Four properties hardly constitutes a thorough investigation of St Estèphe in 2011 but given the vagaries of the weather, especially the disasterous hail storm on the eve of harvest, these properties at least appear to have wrestled a victory of sorts from the teeth of defeat. I was particularly impressed with the elegance achieved at Château Lafon-Rochet and Château Phélan Ségur. Chateau Ormes de Pez has turned in a typically sturdy effort. Chateau de Pez is a little angular at present but it’s not forced or over-extracted.
As a commune Margaux 2011 was all-over-the-shop during primeurs week eighteen months ago. Just how are the wines now they are in bottle? Many have settled, some nicely, others not quite so well, and a number are as disappointing as they originally were. Margaux of course is a large and heterogeneous appellation with a wide variety of terroirs and blends but I’m not sure this explains the differences. For me it’s more the jumble of winemaking styles found here than in the other prestige left bank appellations.

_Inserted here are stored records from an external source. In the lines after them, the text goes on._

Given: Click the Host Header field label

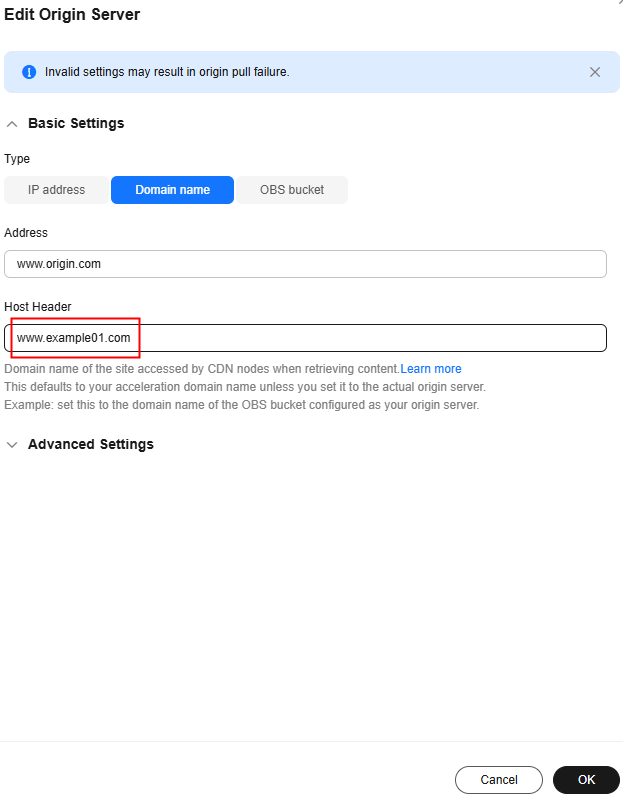Looking at the screenshot, I should [x=38, y=306].
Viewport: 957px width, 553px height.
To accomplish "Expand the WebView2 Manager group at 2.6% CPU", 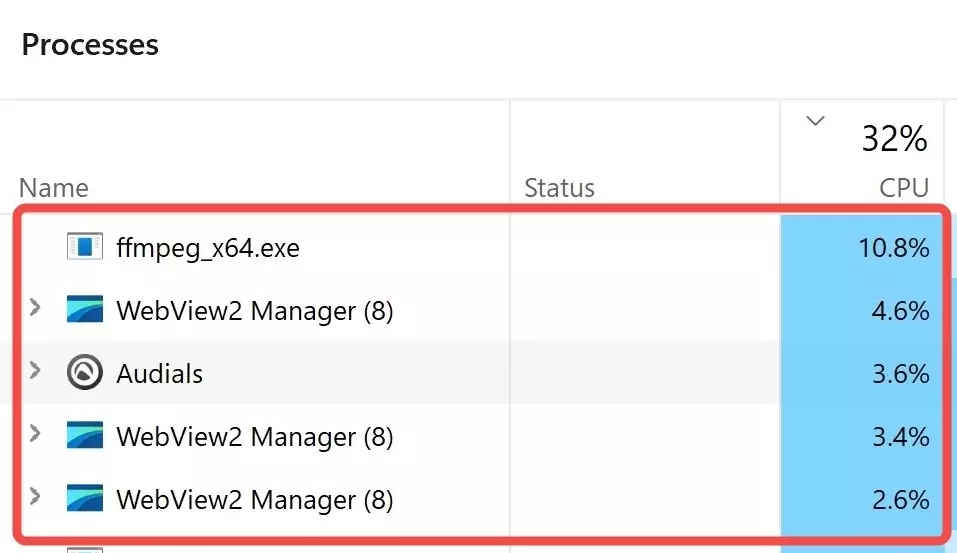I will click(x=35, y=496).
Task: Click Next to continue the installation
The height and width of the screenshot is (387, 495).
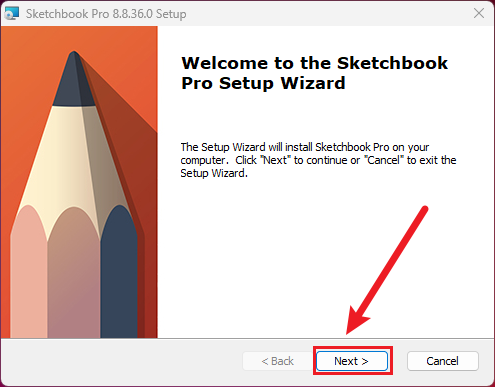Action: coord(352,361)
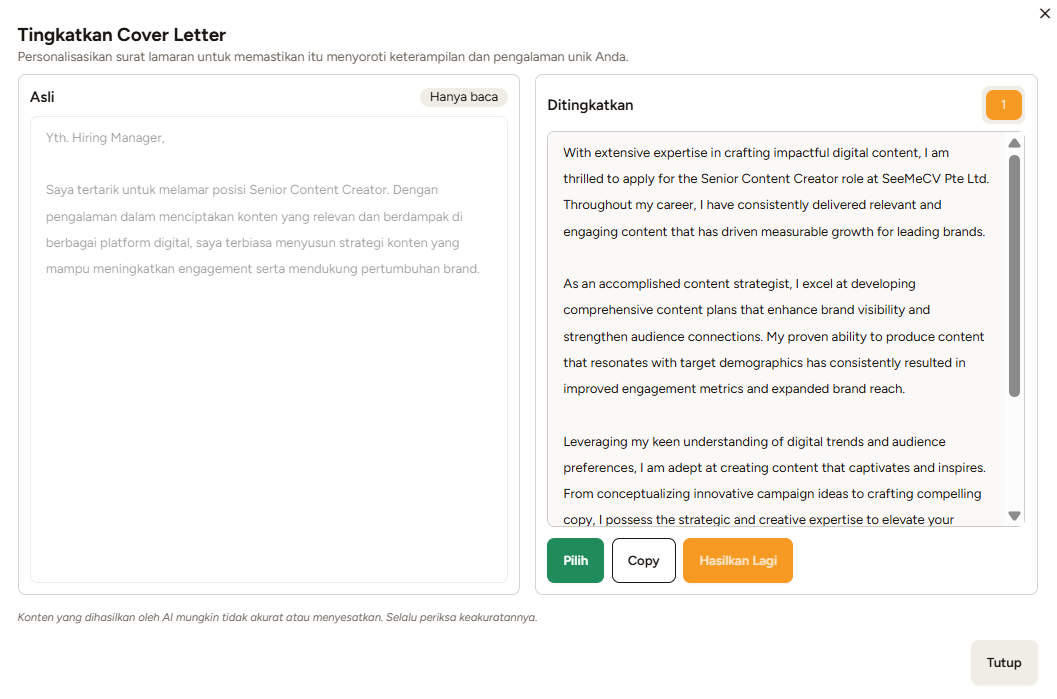
Task: Click the Tutup button
Action: pyautogui.click(x=1004, y=662)
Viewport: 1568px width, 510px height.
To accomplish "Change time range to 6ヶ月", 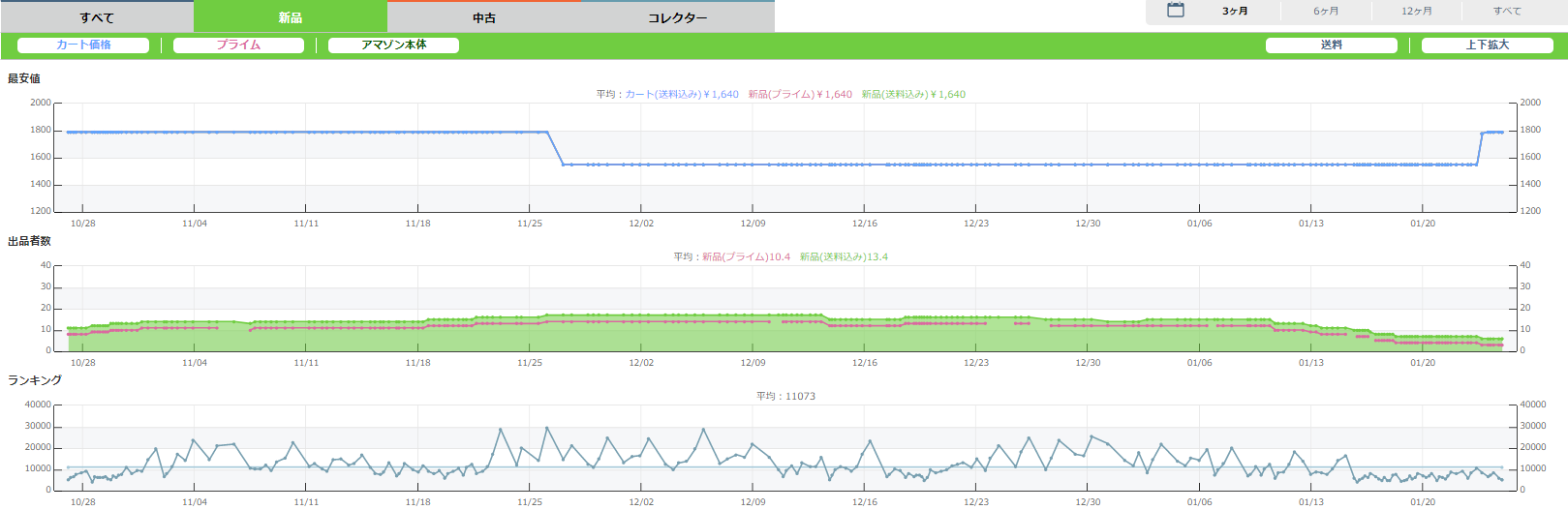I will click(x=1326, y=12).

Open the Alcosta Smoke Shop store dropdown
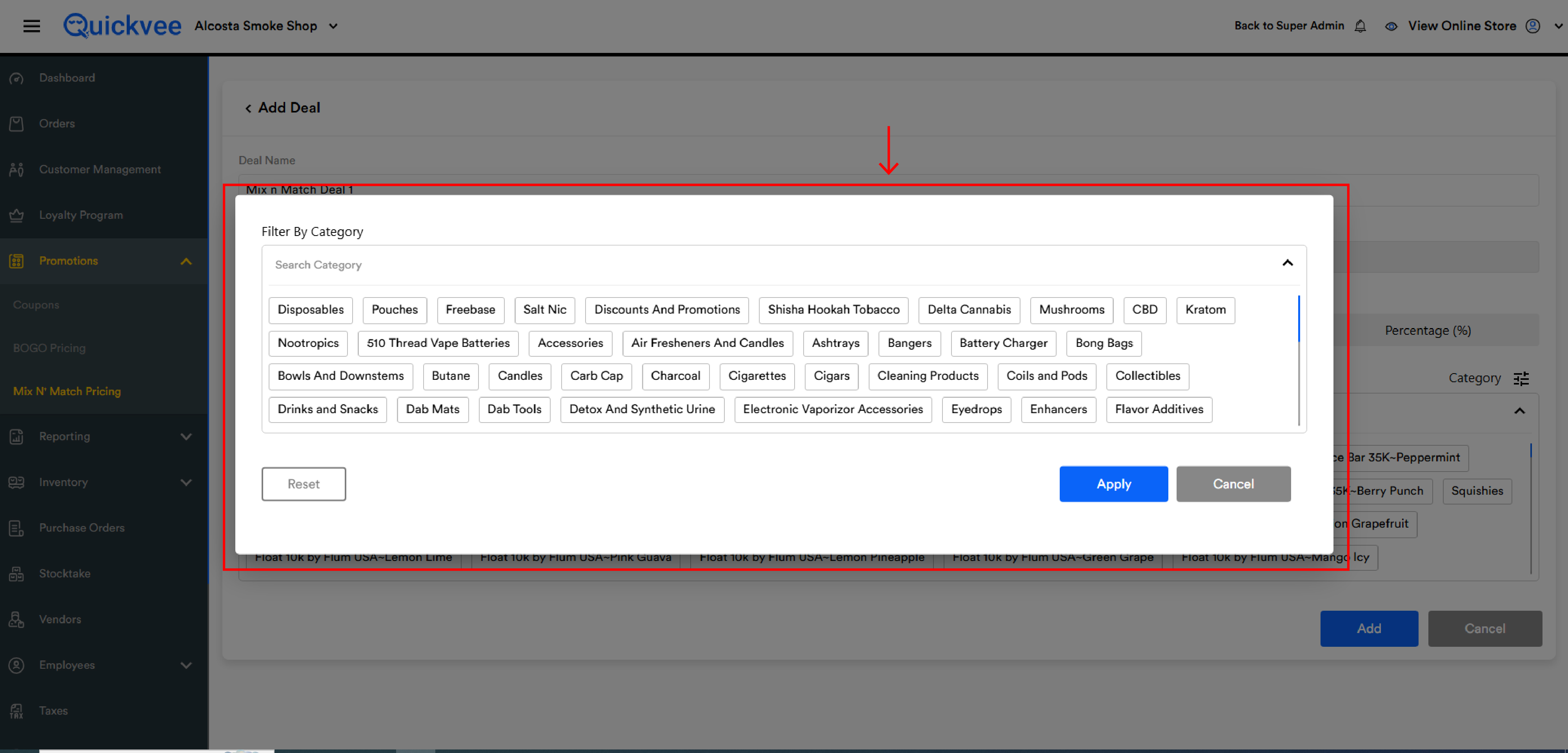(333, 26)
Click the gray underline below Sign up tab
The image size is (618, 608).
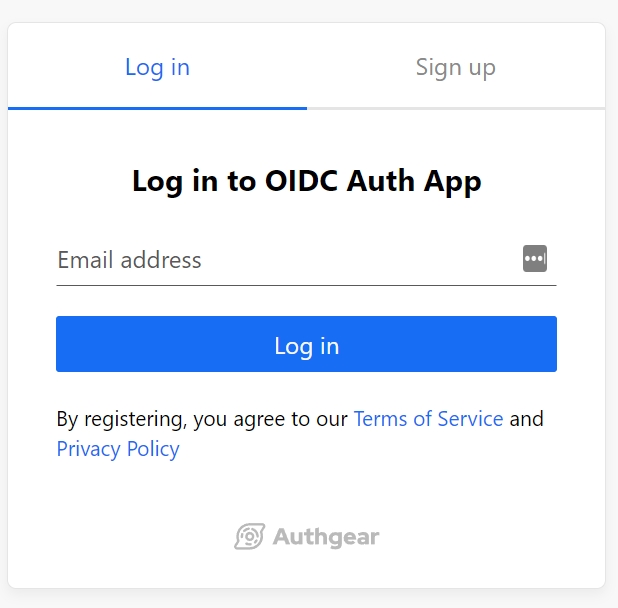[x=456, y=108]
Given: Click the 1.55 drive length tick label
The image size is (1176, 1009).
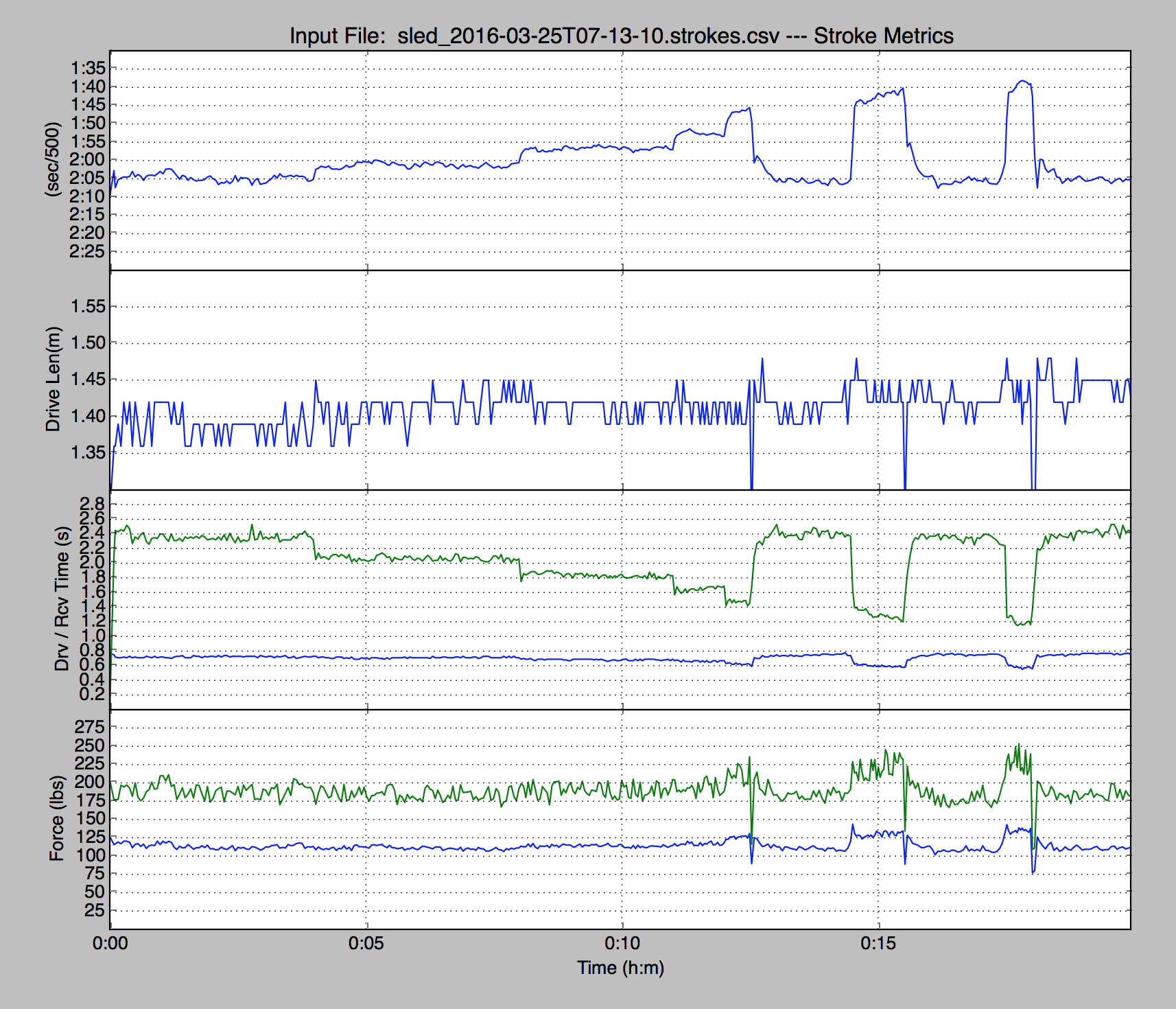Looking at the screenshot, I should (x=89, y=306).
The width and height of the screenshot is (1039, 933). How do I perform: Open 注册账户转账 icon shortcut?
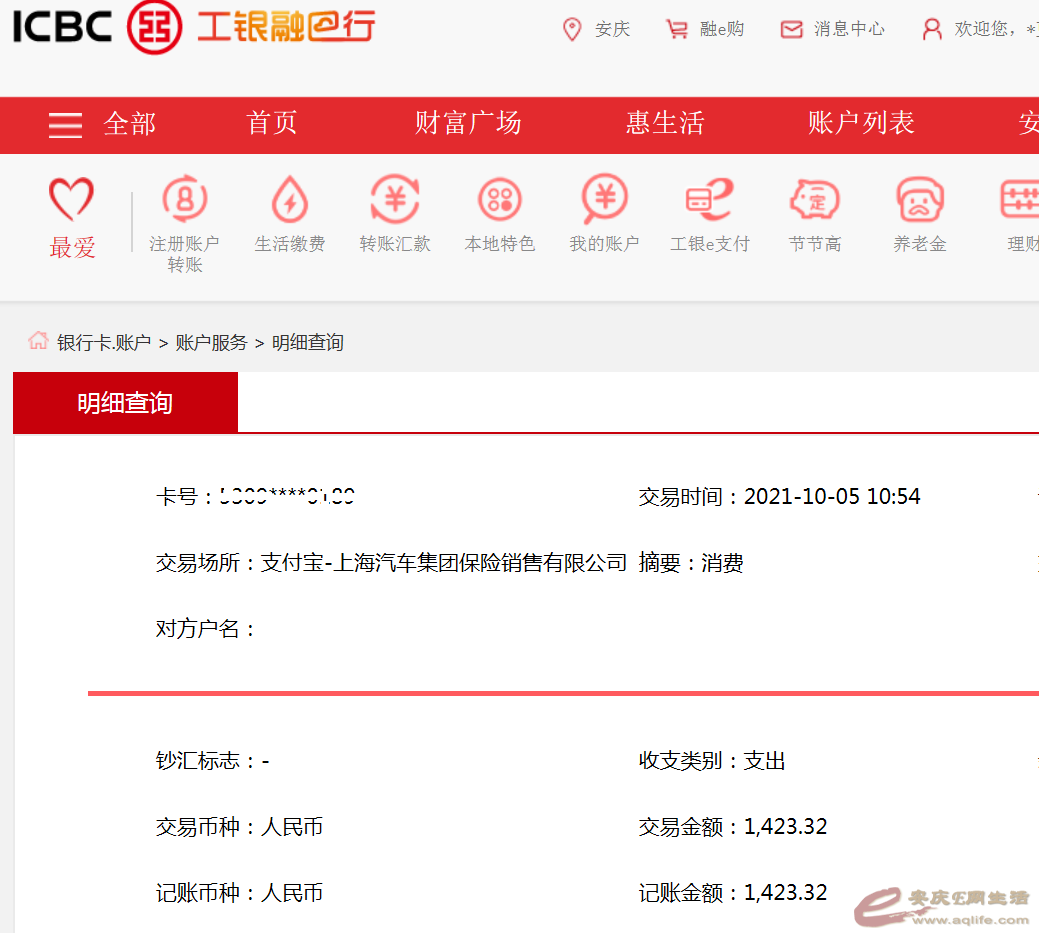tap(184, 200)
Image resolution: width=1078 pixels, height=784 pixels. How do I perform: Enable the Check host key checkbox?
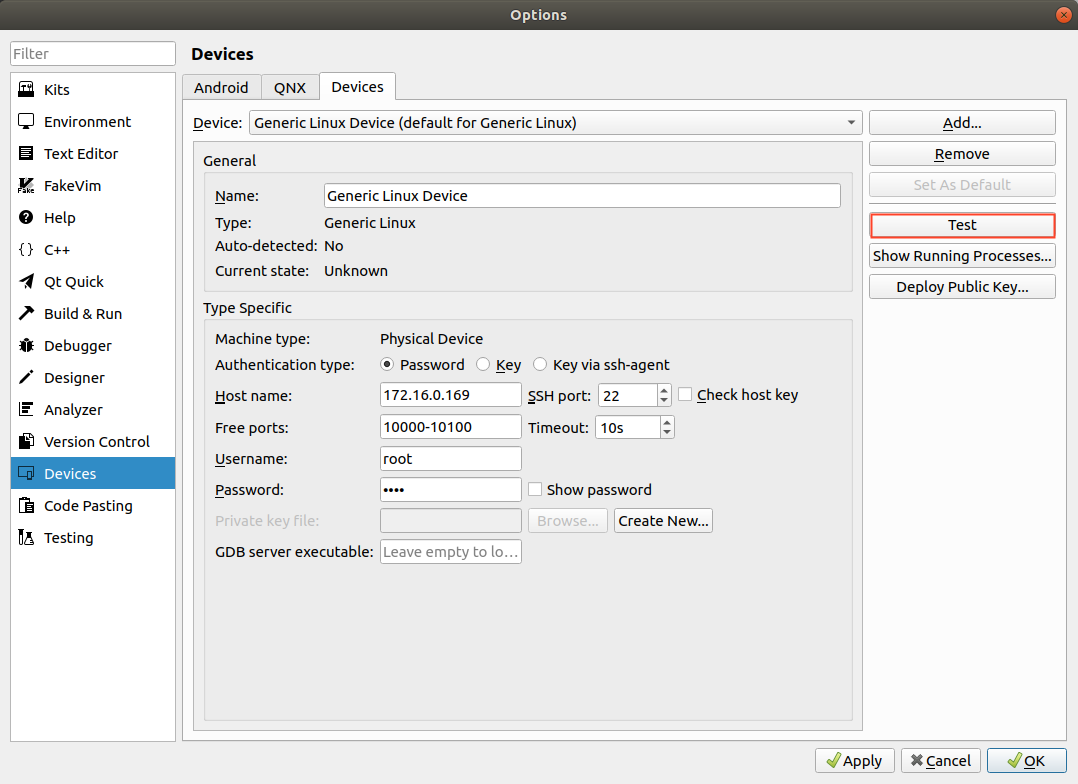pos(685,395)

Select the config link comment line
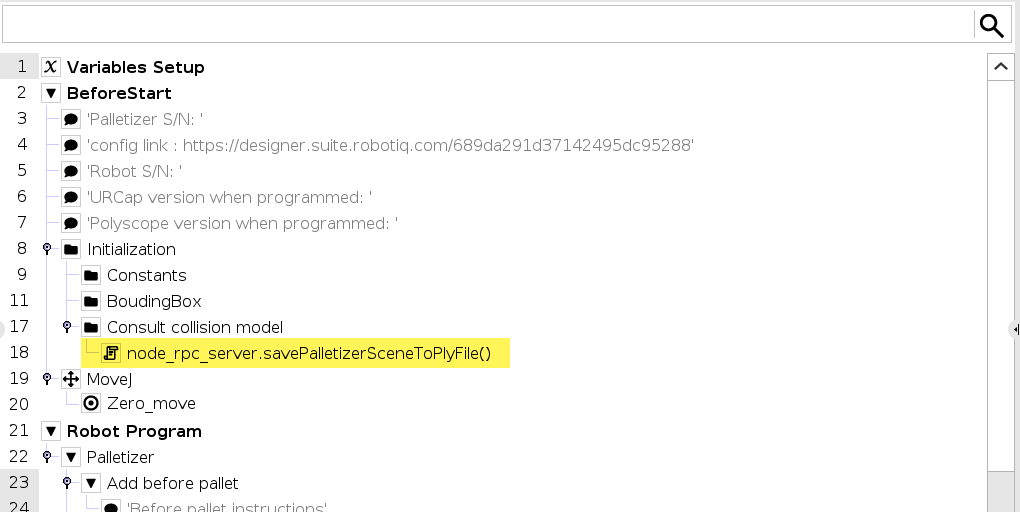tap(390, 145)
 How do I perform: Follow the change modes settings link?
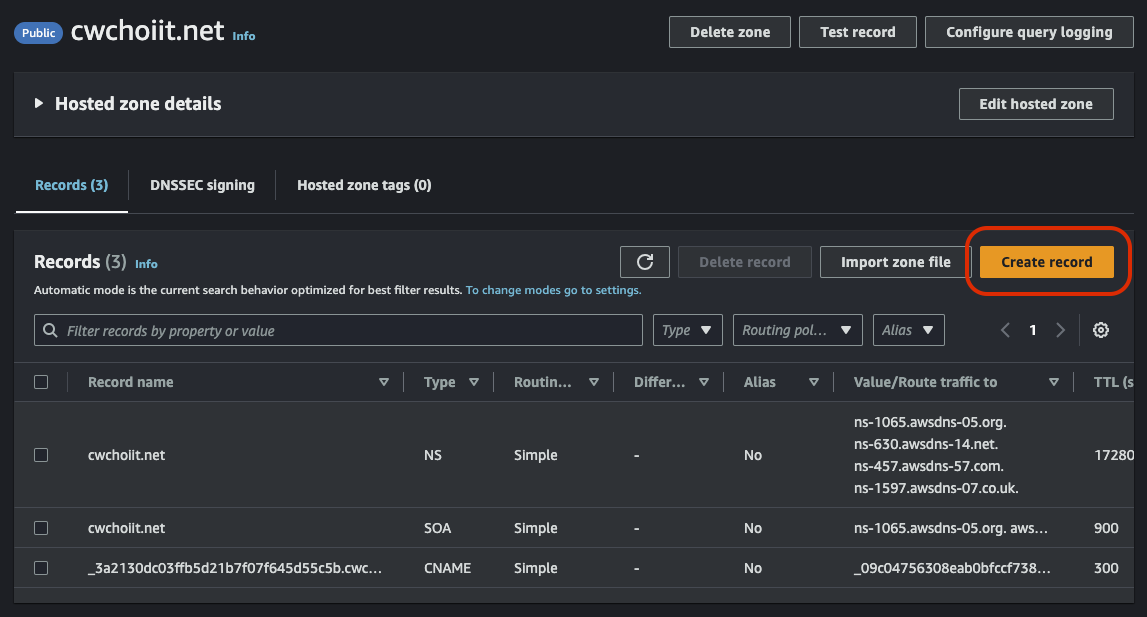[x=553, y=290]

You can’t turn to 2011 Haut-Médoc with the confidence that you can in say 2010, 2009 or 2005. Then pretty much all the prominent properties in this appellation, and more besides, really succeeded in these vintages. They remain very good buys, something underscored at this week’s Masters of Wine Institute tasting of the 2009s [more on which soon] and 2010 tastings this summer at Vinexpo. This can’t really be said for 2011. Compact on the whole, some are chunky and punchy, and while they have vigour these wines generally lack charm and aren’t available at a substantial enough discount to make them an appealing purchase. They may come round in the long run. If they do, great. Go and buy them then. And if they do I’d be amazed if they rise much in price in the meantime given the string of mediocre vintages currently in the Bordeaux pipeline.
Moulis and Listrac have produced a bracing set of wines in 2011. There isn’t the joy and flesh found here in 2009 nor the density of 2010. Still if you like your wines with chew and sap then these have something to offer. They could do with a little time to settle further, perhaps the wines of Moulis more than Listrac. There is elegance and harmony amongst the best if not a huge buzz of excitement.